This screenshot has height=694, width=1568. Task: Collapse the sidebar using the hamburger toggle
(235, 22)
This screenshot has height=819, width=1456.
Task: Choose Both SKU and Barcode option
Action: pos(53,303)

» **Task requirements**
Reproduce the entries above in full, exactly as they read.

» **Response to the exercise**
This screenshot has height=694, width=1568. Task: Collapse the sidebar using the hamburger toggle
(235, 22)
This screenshot has height=819, width=1456.
Task: Choose Both SKU and Barcode option
Action: pos(53,303)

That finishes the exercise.